Grasses spread through seed germination, and in some cases by underground and aboveground stems. As a general rule, root depth equals the height of the grass, but half of the root system dies back each year. This is natural and even desirable since the dead roots create new soil and you still have a sound root system if the grass isn’t topped too much. But heavy overgrazing causes grass roots to die back even more and creates an abnormally shallow root system. This is doubly dangerous in desert country where heat and the need to search out water pose crucial problems for all plants. Nor is this all, because other good things come—and other good things go—with a healthy ground cover. As each year’s grasses die back they fertilize the soil and insulate seedlings and roots from the sun’s killing heat, but when this cover is reduced, good grasses disappear and poorer grasses take over. Surface conditions are finally so changed that neither grasses nor grassland forbs and shrubs can grow. Seedlings may burst into brief life with a rain but when the sun bears down again day after day the unprotected plants perish. With nothing to hold it the soft topsoil blows and washes away. Desert downpours soon gully the ground, changing drainage patterns and lowering the water table beyond the reach of short grass roots. Longer rooted desert shrubs move in, first the shortlived tarbush, and finally creosotebush. The result is seen on Tornillo Flat today: typical Chihuahuan shrub desert with sparsely scattered creosotebush and cactuses.

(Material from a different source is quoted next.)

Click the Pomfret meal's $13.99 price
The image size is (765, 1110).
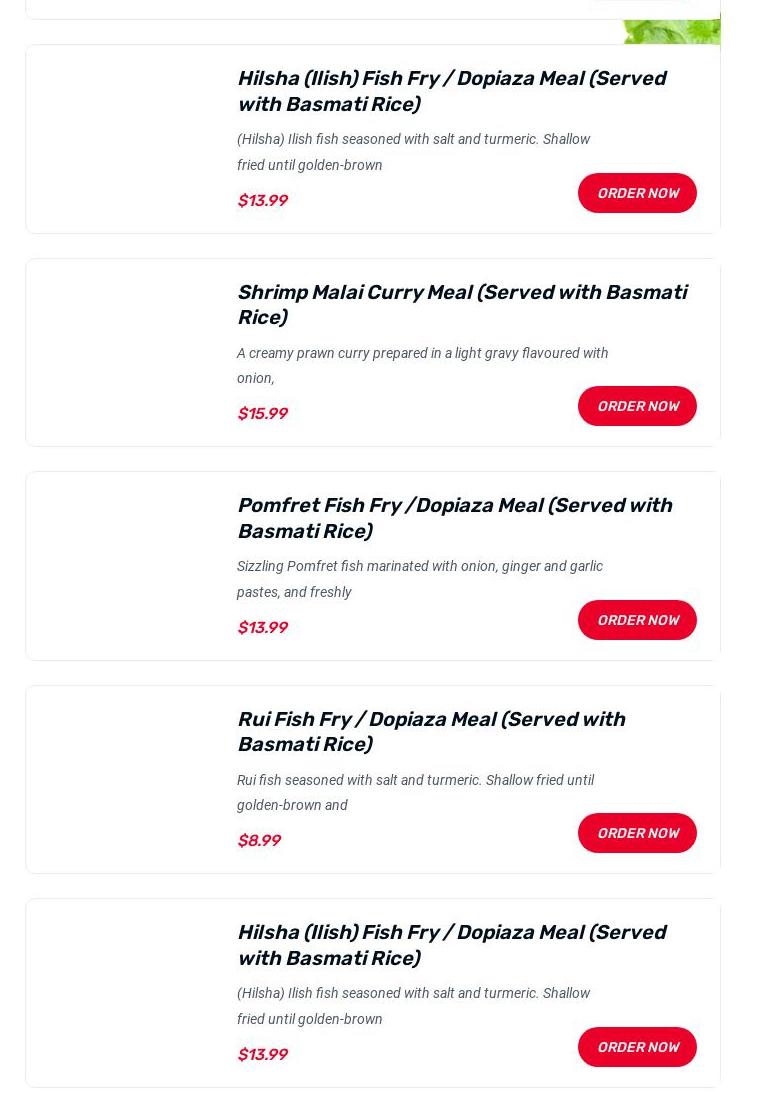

What happened at Tornillo Flat also happened to other park grasslands. Chino grama, ignored by cattle and goats, but relished by sheep and horses, is and was the dominant grass of the Big Bend foothills. By 1944, overuse had so stripped the grasslands near Government Spring that you could hardly find a bunch of chino on the bare beige hills. Even in the mountains proper the grasses had all but disappeared, and biologists conducting an ecological survey found that the South Rim looked and smelled like a goat paddock.

Once the park was established and domestic animals were removed, native grasses got the chance to reestablish themselves. At first nature itself blocked recovery. For seven long years drought ruled all life in Texas. When the rains finally did come, grasses improved at different rates in different places. They had the most difficult time at lower elevations where heat and aridity are greatest. Several attempts to seed Tornillo Flat have been made, but it may take decades for these once bountiful bottomlands to green again. Grasses in the grassland belt surrounding the Chisos have made a remarkable comeback, however. In ten short years ground cover increased 30 percent. Grasses at the higher elevations are now probably as rich as ever.

The Fur Trade

Furs were an active commodity in the Big Bend until about 1940. Beaver once abounded along the river and its tributaries. Both fur bearers and predators were taken. The bighorn sheep was largely extirpated, selling for a time as “Mexican goat.” Wolves were extirpated before the park could provide refuge. Not all species were trapped. The javelina was hunted during World War I, for use in gloves, coats, and suitcases. The bristles went into brushes. Elmo Johnson (photo) bought furs from trappers at his trading post. Good profits required a good eye for raw furs, which Johnson possessed. Furs not trapped during the animal’s winter prime were nearly worthless, and values depended on their condition generally. No fur market existed in Mexico, so furs trapped there were sold at Texas trading posts, destined for the fur houses in St. Louis, Missouri. Only a portion of Johnson’s fur stocks shows in this 1929 photograph. Furs were a good business for him, because trappers took their value in goods, his first profit in the transaction. He then sold the furs for his second profit. Later, salaried government trappers worked this area to control predators. Today, all wildlife in the park is protected.